La Plaza de Tonalá lucía hace tiempo un kiosco, jardines y una limpieza general que hoy no se ven por ningún lado.
Hace algún tiempo los domingos y días de fiesta se hacían reuniones en la plaza, con juegos, la serenata de la Banda Municipal que nunca faltaba, las familias enteras acudían a pasar un rato alegre en sana convivencia con todos los vecinos. Los visitantes que venían a comprar artesanía los domingos por la mañana se quedaban hasta la noche a escuchar las hermosas serenatas y a disfrutar un pueblito donde todos éramos como una sola familia. Ah que tiempos aquellos.
Hoy, la situación es completamente diferente, la plaza y el mercado lucen muy sucios, están llenos de basura, de animales de todo tipo, de pedigüeños, de comerciantes de artículos piratas que afean el lugar (algo muy similar ocurre en el Mercado de San Juan de Dios) para colmo, por las noches ya no tenemos la Banda Municipal sino sonsonetes estridentes que salen de los discos, la venta indiscriminada de comida, y cosas por el estilo que han originado la pérdida de la fisonomía del Tonalá de hace unos años y que la gente acuda cada vez menos.
Sería sano reacomodar a todos los vendedores en otro sitio, de hecho hace poco se hizo un intento y por algunos días lució hermosa la plaza, sin embargo las autoridades actuales permitieron que se volvieran a acomodar lo cual afea el lugar.

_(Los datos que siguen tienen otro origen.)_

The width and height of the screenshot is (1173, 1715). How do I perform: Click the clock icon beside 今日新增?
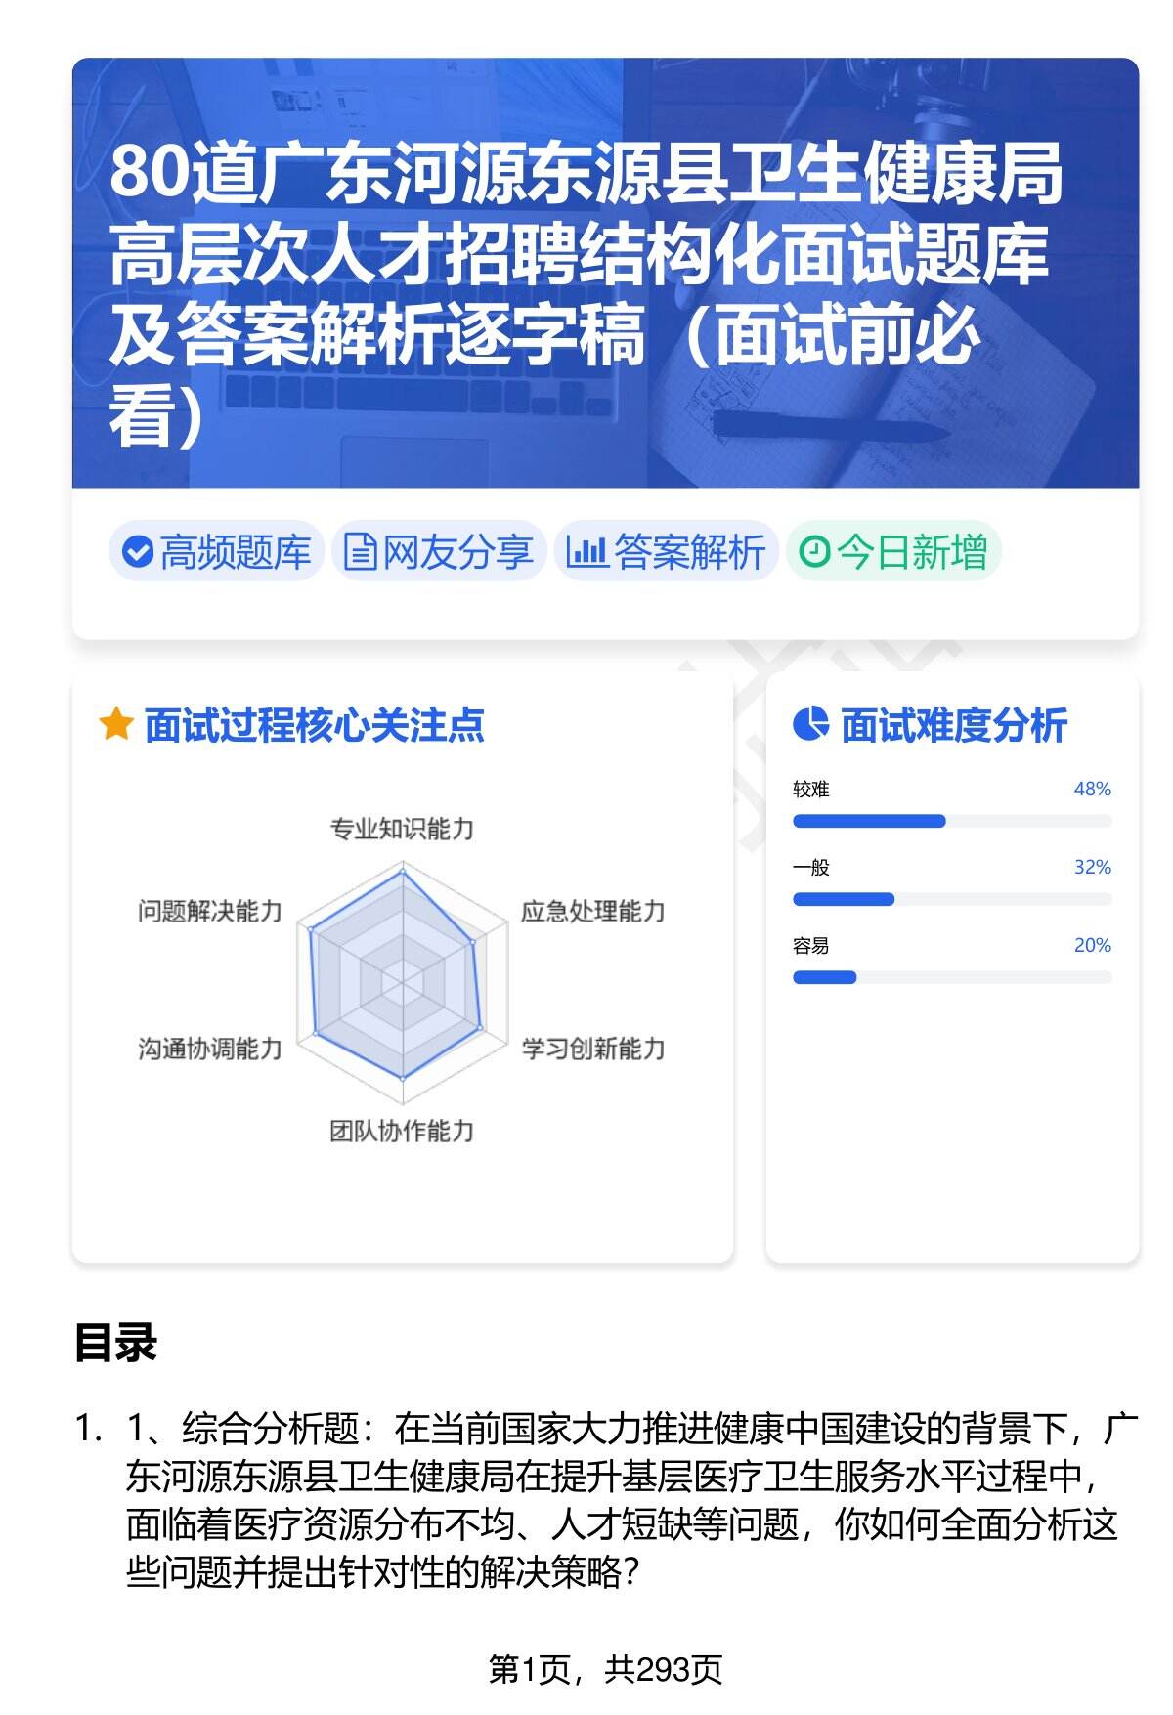[x=813, y=552]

A mi casa vienen gentes con las que tengo relación desde hace medio siglo, y ellos me dicen que cada vez está peor la plaza y Tonalá en general; ya se perdió la paz y las buenas costumbres en muchos tonaltecas. Hoy las calles están para llorar, no puede uno transitar por las banquetas pues los comerciantes ponen su mercancía y no se aplican los reglamentos en general. Es difícil que las actuales autoridades hagan algo al respecto, por lo que no resta sino esperar a que las siguientes ahora sí cumplan con el arreglo de nuestro municipio.